The Bachelor of Design (B.Des) is a sought-after undergraduate program focused on various design disciplines. It equips students with the creative and technical skills necessary for careers in graphic design, fashion design, industrial design, interior design, and more. With a growing demand for innovative design solutions, B.Des programs are gaining popularity worldwide.

B.Des Studies in India

India is home to numerous prestigious institutions offering B.Des programs, such as the National Institute of Design (NID), Indian Institutes of Technology (IITs), and the National Institute of Fashion Technology (NIFT). These institutions provide a robust curriculum that blends traditional design principles with modern technology.
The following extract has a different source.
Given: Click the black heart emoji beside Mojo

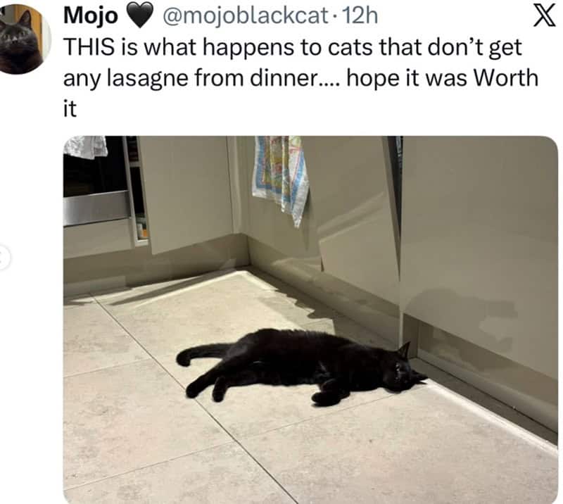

Key highlights of B.Des studies in India include:

  • Diverse Specializations: Students can choose from specializations like communication design, textile design, product design, and animation.
  • Affordable Education: Compared to international programs, Indian institutions often offer quality education at a lower cost.
  • Rich Cultural Influence: India's rich cultural heritage provides a unique context for design education, encouraging students to draw inspiration from diverse traditions and crafts.

B.Des Studies Abroad

Studying B.Des abroad offers exposure to global design trends and practices. Leading design schools in countries like the USA, UK, Italy, and Canada are known for their innovative programs and state-of-the-art facilities. Notable institutions include Parsons School of Design (USA), Royal College of Art (UK), and Politecnico di Milano (Italy). Advantages of pursuing B.Des abroad include:

  • International Exposure: Students gain a global perspective on design, enhancing their creativity and adaptability.
  • Advanced Facilities: Access to cutting-edge technology and resources that foster innovative thinking.
  • Networking Opportunities: Studying in internationally renowned institutions opens doors to global career opportunities and collaborations.

Career Prospects

Graduates with a B.Des degree have diverse career options in industries such as advertising, fashion, technology, and entertainment. Roles like graphic designer, fashion designer, UI/UX designer, and product manager are just a few examples of potential career paths. Both in India and abroad, B.Des graduates are in high demand, with opportunities to work in prestigious design firms, start their own ventures, or continue with higher studies.


Pursuing a Bachelor of Design (B.Des) degree is a promising pathway for creative individuals looking to make a mark in the design industry. Whether you choose to study in India or abroad, the comprehensive education and vast career opportunities make B.Des a valuable investment for a thriving career in design.